:: What is being asked ::
Reproduce the following lines word for word, with nothing changed.

:: Data supplied ::
########
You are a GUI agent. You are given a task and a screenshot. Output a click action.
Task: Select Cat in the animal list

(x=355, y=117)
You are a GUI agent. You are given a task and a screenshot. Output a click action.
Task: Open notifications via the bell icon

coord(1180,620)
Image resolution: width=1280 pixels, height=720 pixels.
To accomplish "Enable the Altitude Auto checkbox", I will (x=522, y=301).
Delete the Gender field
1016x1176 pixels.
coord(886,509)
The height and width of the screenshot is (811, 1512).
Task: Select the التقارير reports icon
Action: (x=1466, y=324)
########
:: Output for this task ::
You are a GUI agent. You are given a task and a screenshot. Output a click action.
Task: Select Cat in the animal list

(x=355, y=117)
You are a GUI agent. You are given a task and a screenshot. Output a click action.
Task: Open notifications via the bell icon

coord(1180,620)
Image resolution: width=1280 pixels, height=720 pixels.
To accomplish "Enable the Altitude Auto checkbox", I will (x=522, y=301).
Delete the Gender field
1016x1176 pixels.
coord(886,509)
The height and width of the screenshot is (811, 1512).
Task: Select the التقارير reports icon
Action: (x=1466, y=324)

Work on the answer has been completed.